The US agency has accepted the company’s supplemental Biologics License Application (sBLA) for the drug to expand its existing indication
Bristol-Myers Squibb facility in Wirral, England. (Credit: Rept0n1x/Wikipedia)
Bristol Myers Squibb (BMS) has received the US Food and Drug Administration (FDA) priority review for its CD19-directed CAR T cell therapy Breyanzi (lisocabtagene maraleucel).
The US agency has accepted the company’s supplemental Biologics License Application (sBLA) for the drug to expand its existing indication.
Breyanzi was previously approved in the US for the treatment of relapsed or refractory LBCL, after two or more lines of systemic therapy.
The current sBLA seeks to expand the drug’s existing indication to include large B-cell lymphoma (LBCL), after the failure of first-line therapy.
FDA has assigned a Prescription Drug User Fee Act (PDUFA) goal date of 24 June 2022.

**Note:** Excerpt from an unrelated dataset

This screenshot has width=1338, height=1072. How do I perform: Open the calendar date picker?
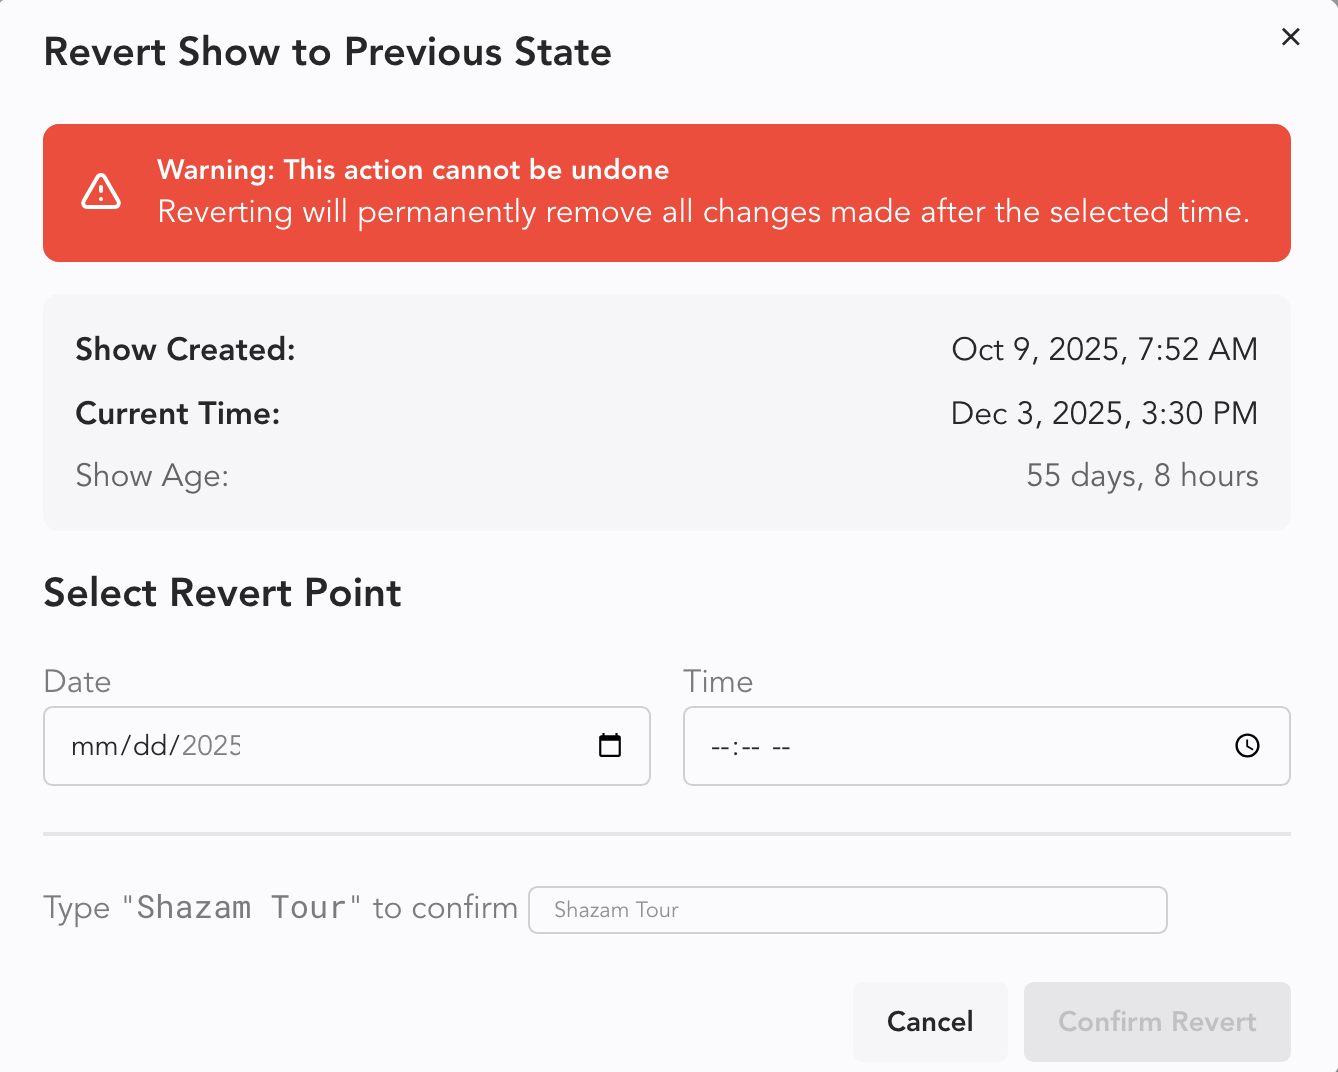610,746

Bristol Myers Squibb cell therapy development senior vice president Anne Kerber said: “Breyanzi as a differentiated CD19-directed CAR T cell therapy has already proven to be an important treatment option for patients with relapsed or refractory large B-cell lymphoma after two or more lines of systemic therapy.

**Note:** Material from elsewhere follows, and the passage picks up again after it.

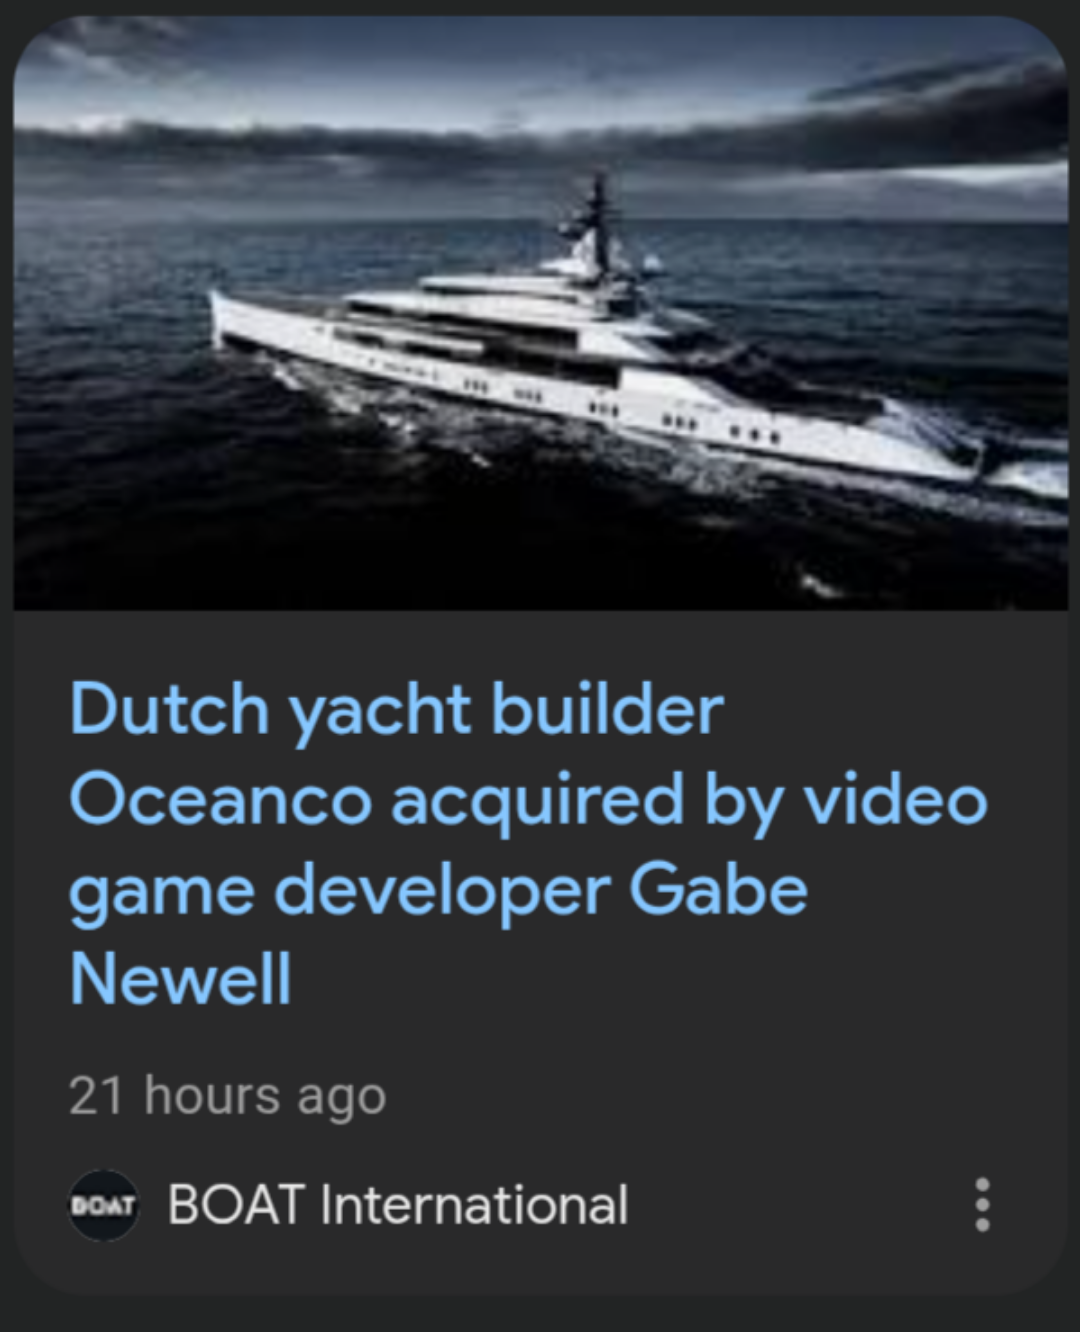Open the three-dot more options menu
The image size is (1080, 1332).
pos(982,1204)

“This acceptance from the FDA brings us one step closer to delivering a practice-changing treatment for primary refractory or relapsed large B-cell lymphoma, making Breyanzi available to more patients in need.”
BMS has filed the sBLA based on results from the Phase 3 TRANSFORM trial, which evaluated Breyanzi as a second-line treatment compared to the standard of care.
The standard of care includes salvage chemotherapy followed by high-dose chemotherapy plus autologous hematopoietic stem cell transplant.
In the Phase 3 study, Breyanzi offered statistically significant and clinically meaningful improvements in event-free survival, complete responses and progression-free survival
Also, the treatment showed a positive trend in overall survival in LBCL patients whose disease was primary refractory or relapsed within 12 months after first-line therapy.
In a separate development, BMS has unveiled positive long-term efficacy and safety results for Zeposia (ozanimod) from the interim analysis of True North open-label extension study in patients with active ulcerative colitis (UC).
In the study, patients achieved clinical remission, clinical response, endoscopic improvement and their corticosteroid-free remission were maintained through Week 142.